— START EXTRACT PROVIDED —
Buoyancy control: Balancing highs and lows as an end in itself
In scuba diving, “buoyancy control” refers (generally) to the skill of maintaining “neutral buoyancy” while underwater. That is, through regulating your breath, you keep an internal density that’s equal to the density of the water around you. Meaning, it’s your ability to float while immersed, rather than getting pushed around by the always changing currents.
When we’re feeling balanced in our lives, we are experiencing the all-around sense that we get physically when we’re amongst the kelp. Things are happening, changes are occurring, the boss did that thing again, and Uncle Harry has the politics of 1955, but we don’t internally feel upset, thrown, or imbalanced. We’re buoyant. It has the qualities of feeling grounded, often pleasant, but primarily safe and under control (without being overly controlling).
So here are some thoughts about this state to help you spot it in yourself when it spontaneously happens, in order to back engineer an understanding of how to make it happen. I’ll give a vignette at the end to flesh out the points.
1) Buoyancy is not dominance. Try to dominate the ocean and see what happens. I had a brief dalliance with surfing some years back, and if there’s one sport or practice that teaches you balance, it’s surfing. To the degree that you think you’re in control of the waves, you lose touch with what it’s actually requiring of you, and it smacks you-hard-for the hubris. It’s the same with balancing the forces of one’s dryland life. If you made a list of life factors in your control, and those not, you’d have a much longer list of the latter that you have to contend with. Balance comes with an acceptance of the nature of those factors, with surrendering to the fact of not controlling them, and then a creative participation with them to find the elegant balance point. You have to engage them, not control them.
2) Buoyancy is integrative. Integration is where different things, or factors, or forces, are held together such that they all work synergistically. This is a low-stress condition, rather than one where all the factors are banging up against each other, or vying for power. A family holiday dinner that goes off the rails is an example of “not integrated”, both in functioning, and in pain. When we are buoyant, the different elements or participants are working together.
3) Buoyancy is relaxed. I did a dive in Monterey once, when relatively new to the sport, and new to cold water diving. My weights were not calibrated properly, I wasn’t familiar with the location, and was just generally stressed out. Instead of controlling my buoyancy, the ocean did it for me. I.e., I got thrashed around, got more stressed out, and less relaxed…and then even less floaty. Relaxation is the subjective state, and objective physical state, both precondition and result, of buoyancy.
4) Buoyancy is not ruminative. This is more about depression and anxiety, than diving, because an internal, self-focused, and dog-chasing-its-own-tail thought pattern define the experience of these moods. When we are feeling relaxed, safe, balanced, not controlling, and integrated, then we are not ruminating. We are paying attention to our relationship to the other players and factors, while not losing our sense of ourselves. We are engaged with life as it’s playing out, rather than trying to strategized in our minds how to control it.
5) Buoyancy is often joyful. Maybe not fizzy Champaign joy, or first dates joy, or won-the-Lotto joy, but it has an inherent lightness, playfulness, sense of “ok-ness”, and a basic permission to experience life—ours and that around us that we’re relating to—with pleasure and joy.
— END EXTRACT PROVIDED —
— START SOURCE MATERIAL —
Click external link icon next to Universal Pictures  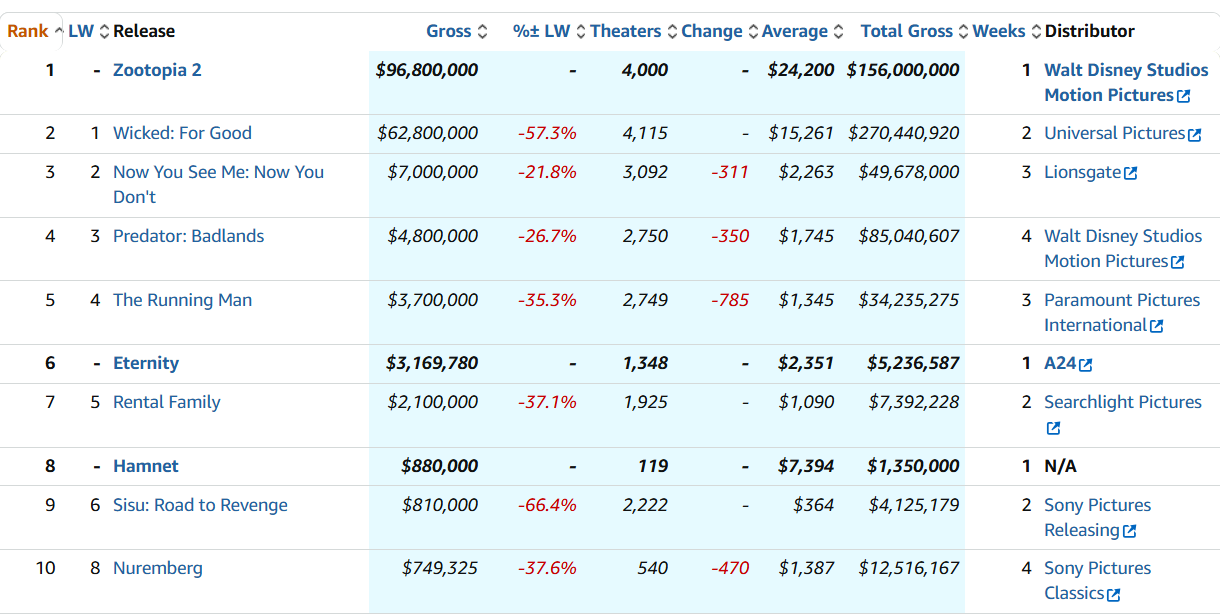coord(1194,134)
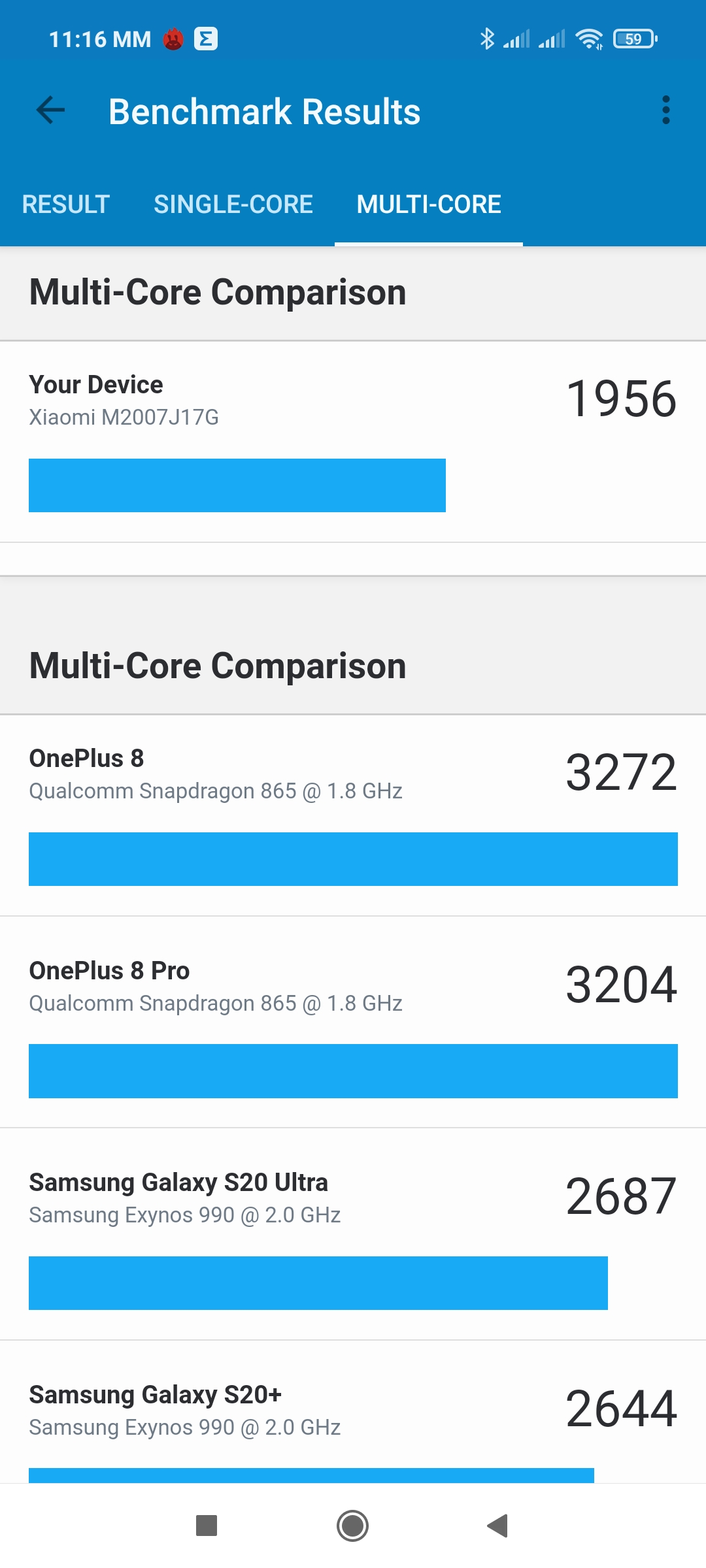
— END SOURCE MATERIAL —
## WHAT THE EXERCISE ASKS
Return, word for word, the stretch of the buoyancy control text from "When we’re feeling" through "out the points.".

## SOLVED PROBLEM
When we’re feeling balanced in our lives, we are experiencing the all-around sense that we get physically when we’re amongst the kelp. Things are happening, changes are occurring, the boss did that thing again, and Uncle Harry has the politics of 1955, but we don’t internally feel upset, thrown, or imbalanced. We’re buoyant. It has the qualities of feeling grounded, often pleasant, but primarily safe and under control (without being overly controlling).
So here are some thoughts about this state to help you spot it in yourself when it spontaneously happens, in order to back engineer an understanding of how to make it happen. I’ll give a vignette at the end to flesh out the points.